TI-84: Press the [STAT] key, arrow over to the [TESTS] menu, arrow down to the option [LinRegTTest] and press the [ENTER] key. The default is Xlist:L1, Ylist:L2, Freq:1, \(\beta\) and \(\rho: \neq 0\). Arrow down to Calculate and press the [ENTER] key. The calculator returns the \(y\)-intercept = \(a = b_{0}\), slope = \(b = b_{1}\), the standard error of estimate = \(s\), the coefficient of determination = \(r^{2} = R^{2}\), and the correlation coefficient = \(r\).

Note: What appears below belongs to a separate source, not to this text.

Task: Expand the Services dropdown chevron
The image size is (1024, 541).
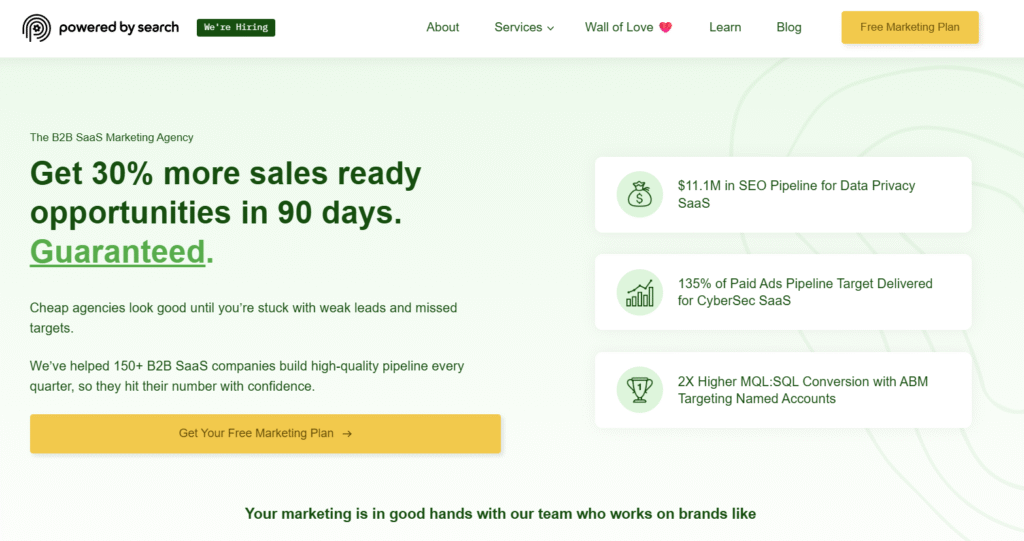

TI-89: In the Stats/List Editor select F6 for the Tests menu. Use cursor keys to select A:LinRegTTest and press [Enter]. In the “X List” space type in the name of your list with the \(x\) variable without spaces: for our example, “list1.” In the “Y List” space type in the name of your list with the \(y\) variable without spaces: for our example, “list2.” Under the “Alternate Hyp” menu, select the \(\neq\) sign that is the same as the problem’s alternative hypothesis statement then press the [ENTER] key, arrow down to [Calculate] and press the [ENTER] key. The calculator returns the \(y-\)intercept of the regression line = \(a = b_{0}\), the slope of the regression line = \(b = b_{1}\), the correlation = \(r\), and the coefficient of determination = \(r^{2} = R^{2}\).
The coefficient of determination can take on any value between 0 and 1, or 0% to 100%. The closer \(R^{2}\) is to 100%, the better the regression equation models the data. Unlike \(r\), which can only be used for simple linear regression, we can use \(R^{2}\) for different types of regression. In more advanced courses, if we were to do non-linear or multiple linear regression we could compare different models and pick the one that has the highest \(R^{2}\).
For instance, if we ran a linear regression the scatterplot that showed an obvious curve pattern we would get a regression equation with a zero slope and \(R^{2} = 0\). See Figure 12-16.
If we were to fit a parabola through the data we get a perfect fit and \(R^{2} = 1\). See Figure 12-17.